|Chinese Premier Wen Jiabao gestures while answering students' questions during a cultural exchange activity at the Eotvos Lorand University in Budapest, Hungary, June 24, 2011. [Xinhua]|
Wang Zhiming, deputy director general of the European Affairs Department of the Chinese Commerce Ministry, told reporters that Wen and Cameron will witness the signing of deals covering inter-city cooperation, investment, resource exploration, bank cooperation, architecture and design.
The two countries will sign a joint statement on facilitating mutual investment, Wang said, adding that the visit may produce deals related to chemical engineering, electronics and clean energy.
China and Germany are also expected to launch a consultation mechanism for use by the governments of both countries during Wen's stay in Berlin, with a number of ministers attending the launching ceremony.
"The launch of the consultation mechanism will mean a lot for China-Germany relations and reflects the relatively high level of bilateral relations," Fu said.
Wen will meet with German leaders and attend the 6th China-Germany Economic and Technological Cooperation Forum during his visit.
As Wen kicked off his visit to Europe Friday, the Financial Times published on the same day a commentary he wrote. In the aritcle, Wen said his government is confident that price rises in China will be firmly under control this year.
"There is concern as to whether China can rein in inflation and sustain its rapid development. My answer is an emphatic 'yes,'" Wen said in the article.
"The overall price level is within a controllable range and is expected to drop steadily. The output of grain, of which there is now an abundant supply, has increased for seven years in a row. There is an oversupply of main industrial products. Imports are growing fast," Wen said. "We are confident price rises will be firmly under control this year."

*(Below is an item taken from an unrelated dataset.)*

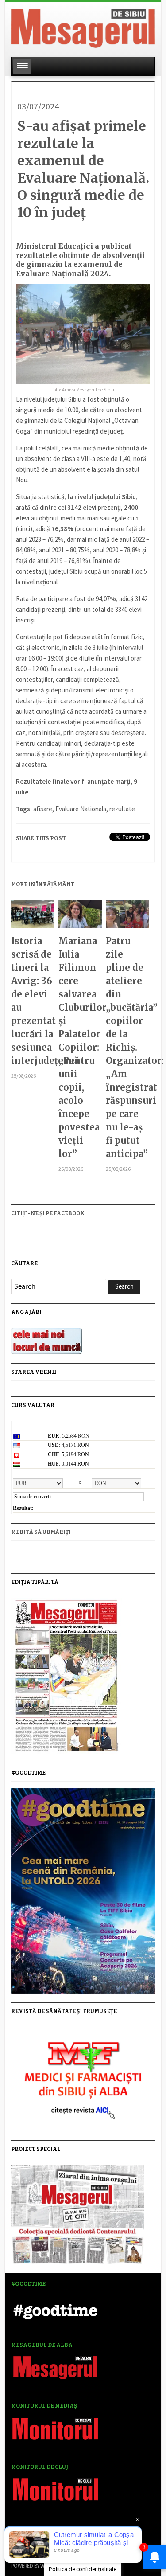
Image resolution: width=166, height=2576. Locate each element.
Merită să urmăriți (41, 1532)
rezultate (122, 809)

China is now at a new starting point in its drive for development, Wen said. He noted that China will continue to pursue economic structural adjustment, boost research and development, and education, save energy and resources, promote ecological and environmental conservation, and narrow the regional and urban-rural gap.
The world should welcome the fast development of emerging economies, respect different models of development, increase help to least developed countries, and promote strong, sustainable and balanced growth of the global economy, Wen added.